◆ Exercise aim ◆
How many lines below hold the string "computer"? Report that number alone.

◆ Saved data entries ◆
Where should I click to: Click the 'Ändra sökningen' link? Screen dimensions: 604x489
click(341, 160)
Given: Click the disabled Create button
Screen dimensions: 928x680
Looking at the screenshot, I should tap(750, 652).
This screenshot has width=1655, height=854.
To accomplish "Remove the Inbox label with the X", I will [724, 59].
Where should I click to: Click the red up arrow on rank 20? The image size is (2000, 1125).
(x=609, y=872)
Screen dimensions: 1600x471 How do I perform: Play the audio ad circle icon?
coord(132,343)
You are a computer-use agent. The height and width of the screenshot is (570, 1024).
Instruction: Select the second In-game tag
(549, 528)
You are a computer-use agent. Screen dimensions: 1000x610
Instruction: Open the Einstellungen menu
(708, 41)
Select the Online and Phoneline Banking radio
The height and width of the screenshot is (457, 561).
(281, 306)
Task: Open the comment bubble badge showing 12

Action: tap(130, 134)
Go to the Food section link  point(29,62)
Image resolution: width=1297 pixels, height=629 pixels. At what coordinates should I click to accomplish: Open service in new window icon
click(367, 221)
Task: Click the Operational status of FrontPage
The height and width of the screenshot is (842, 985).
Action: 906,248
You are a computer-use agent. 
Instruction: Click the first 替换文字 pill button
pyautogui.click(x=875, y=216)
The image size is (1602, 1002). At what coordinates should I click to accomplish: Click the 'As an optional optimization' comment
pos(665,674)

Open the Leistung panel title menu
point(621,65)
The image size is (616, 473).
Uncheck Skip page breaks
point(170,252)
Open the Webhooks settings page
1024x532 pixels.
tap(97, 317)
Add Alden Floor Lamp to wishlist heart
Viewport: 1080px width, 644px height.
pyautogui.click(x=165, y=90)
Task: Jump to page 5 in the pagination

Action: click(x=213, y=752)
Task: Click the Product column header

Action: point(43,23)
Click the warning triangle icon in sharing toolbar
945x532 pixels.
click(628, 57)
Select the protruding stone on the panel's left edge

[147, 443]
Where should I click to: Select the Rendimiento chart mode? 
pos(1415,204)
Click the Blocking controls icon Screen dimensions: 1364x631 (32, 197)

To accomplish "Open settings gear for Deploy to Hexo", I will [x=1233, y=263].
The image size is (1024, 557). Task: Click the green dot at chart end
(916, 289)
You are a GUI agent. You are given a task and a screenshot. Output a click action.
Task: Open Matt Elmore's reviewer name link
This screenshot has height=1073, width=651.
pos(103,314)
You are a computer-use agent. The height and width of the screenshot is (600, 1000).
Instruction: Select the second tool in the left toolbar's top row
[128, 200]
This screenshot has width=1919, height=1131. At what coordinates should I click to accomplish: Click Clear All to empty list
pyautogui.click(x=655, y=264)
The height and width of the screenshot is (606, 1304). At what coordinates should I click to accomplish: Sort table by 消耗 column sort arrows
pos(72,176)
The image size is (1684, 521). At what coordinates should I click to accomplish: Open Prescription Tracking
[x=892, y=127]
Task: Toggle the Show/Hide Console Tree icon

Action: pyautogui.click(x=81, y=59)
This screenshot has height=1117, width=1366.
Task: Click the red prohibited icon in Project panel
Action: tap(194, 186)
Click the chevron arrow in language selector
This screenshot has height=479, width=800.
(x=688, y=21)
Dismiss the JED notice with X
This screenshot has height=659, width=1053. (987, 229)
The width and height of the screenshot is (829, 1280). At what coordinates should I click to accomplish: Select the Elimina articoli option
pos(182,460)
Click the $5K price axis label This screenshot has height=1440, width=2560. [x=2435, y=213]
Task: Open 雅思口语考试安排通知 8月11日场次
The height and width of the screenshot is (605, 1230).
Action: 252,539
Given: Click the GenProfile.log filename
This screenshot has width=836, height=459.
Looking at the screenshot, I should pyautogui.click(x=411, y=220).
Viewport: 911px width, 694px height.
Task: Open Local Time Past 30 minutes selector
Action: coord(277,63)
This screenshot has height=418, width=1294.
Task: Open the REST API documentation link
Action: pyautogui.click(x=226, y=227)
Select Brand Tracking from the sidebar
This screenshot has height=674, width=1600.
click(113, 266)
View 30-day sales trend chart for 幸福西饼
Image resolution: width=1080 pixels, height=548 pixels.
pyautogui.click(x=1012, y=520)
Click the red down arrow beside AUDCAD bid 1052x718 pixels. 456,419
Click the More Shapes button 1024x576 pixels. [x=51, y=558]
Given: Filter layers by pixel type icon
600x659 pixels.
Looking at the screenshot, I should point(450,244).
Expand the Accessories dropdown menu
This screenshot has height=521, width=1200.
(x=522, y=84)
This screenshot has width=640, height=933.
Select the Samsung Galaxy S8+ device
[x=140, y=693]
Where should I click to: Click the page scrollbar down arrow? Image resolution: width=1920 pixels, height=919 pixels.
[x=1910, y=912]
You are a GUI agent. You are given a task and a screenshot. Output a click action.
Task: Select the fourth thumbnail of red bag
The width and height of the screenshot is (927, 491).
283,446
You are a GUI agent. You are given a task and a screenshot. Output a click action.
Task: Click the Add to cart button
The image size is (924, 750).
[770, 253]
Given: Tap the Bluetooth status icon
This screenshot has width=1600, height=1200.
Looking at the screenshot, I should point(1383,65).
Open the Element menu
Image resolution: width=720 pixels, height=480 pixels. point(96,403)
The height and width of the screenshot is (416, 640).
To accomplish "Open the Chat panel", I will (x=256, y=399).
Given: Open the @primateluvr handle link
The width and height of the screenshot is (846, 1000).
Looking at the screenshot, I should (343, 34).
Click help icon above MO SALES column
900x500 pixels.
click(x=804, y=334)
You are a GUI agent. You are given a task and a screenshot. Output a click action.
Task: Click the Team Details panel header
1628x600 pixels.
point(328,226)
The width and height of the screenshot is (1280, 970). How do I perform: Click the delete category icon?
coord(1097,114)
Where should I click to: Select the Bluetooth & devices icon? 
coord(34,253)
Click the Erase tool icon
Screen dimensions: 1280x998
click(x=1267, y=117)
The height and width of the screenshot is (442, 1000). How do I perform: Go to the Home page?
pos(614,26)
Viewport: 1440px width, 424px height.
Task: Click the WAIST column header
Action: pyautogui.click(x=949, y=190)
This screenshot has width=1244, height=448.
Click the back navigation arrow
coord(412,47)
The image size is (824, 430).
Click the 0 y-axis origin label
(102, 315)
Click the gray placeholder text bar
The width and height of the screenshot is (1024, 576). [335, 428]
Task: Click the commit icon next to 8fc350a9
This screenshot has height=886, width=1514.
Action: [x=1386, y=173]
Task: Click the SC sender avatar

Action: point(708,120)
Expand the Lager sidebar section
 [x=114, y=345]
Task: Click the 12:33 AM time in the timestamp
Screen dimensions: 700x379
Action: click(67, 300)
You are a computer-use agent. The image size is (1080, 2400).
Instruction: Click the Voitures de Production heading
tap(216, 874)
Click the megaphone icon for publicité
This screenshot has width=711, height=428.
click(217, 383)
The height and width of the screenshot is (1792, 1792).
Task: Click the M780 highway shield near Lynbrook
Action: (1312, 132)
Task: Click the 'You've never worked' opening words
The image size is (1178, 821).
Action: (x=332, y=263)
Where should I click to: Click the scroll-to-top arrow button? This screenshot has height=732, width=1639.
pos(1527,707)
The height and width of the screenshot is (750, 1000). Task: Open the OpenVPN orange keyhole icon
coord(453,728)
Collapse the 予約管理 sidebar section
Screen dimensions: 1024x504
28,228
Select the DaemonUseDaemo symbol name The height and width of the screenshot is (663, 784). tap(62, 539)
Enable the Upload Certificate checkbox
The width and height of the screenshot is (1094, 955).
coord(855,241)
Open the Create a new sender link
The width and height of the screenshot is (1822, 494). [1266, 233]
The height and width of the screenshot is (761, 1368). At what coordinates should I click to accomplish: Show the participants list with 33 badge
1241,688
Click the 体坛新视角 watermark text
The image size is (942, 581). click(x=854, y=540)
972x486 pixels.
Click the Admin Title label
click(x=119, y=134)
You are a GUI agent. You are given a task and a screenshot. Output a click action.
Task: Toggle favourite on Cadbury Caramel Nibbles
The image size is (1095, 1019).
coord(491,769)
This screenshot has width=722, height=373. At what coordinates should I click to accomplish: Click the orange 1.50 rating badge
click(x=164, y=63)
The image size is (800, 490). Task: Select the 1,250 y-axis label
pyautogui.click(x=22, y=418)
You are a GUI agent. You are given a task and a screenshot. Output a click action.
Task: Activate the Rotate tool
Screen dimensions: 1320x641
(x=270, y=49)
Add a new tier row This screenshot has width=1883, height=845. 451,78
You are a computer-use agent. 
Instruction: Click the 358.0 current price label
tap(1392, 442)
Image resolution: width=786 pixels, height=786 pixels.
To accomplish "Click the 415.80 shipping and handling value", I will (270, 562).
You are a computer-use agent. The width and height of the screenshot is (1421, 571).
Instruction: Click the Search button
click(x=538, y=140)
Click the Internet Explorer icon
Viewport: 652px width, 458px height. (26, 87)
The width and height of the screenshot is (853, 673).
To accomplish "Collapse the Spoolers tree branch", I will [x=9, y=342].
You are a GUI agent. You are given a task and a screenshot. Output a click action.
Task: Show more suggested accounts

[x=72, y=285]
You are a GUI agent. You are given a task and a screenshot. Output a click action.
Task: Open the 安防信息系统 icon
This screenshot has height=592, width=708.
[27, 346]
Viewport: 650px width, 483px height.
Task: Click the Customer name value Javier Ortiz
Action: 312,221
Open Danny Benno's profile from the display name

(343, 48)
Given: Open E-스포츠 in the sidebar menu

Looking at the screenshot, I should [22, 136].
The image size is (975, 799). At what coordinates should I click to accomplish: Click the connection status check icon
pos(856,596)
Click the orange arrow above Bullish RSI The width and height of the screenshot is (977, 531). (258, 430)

◆ Answer to this problem ◆
7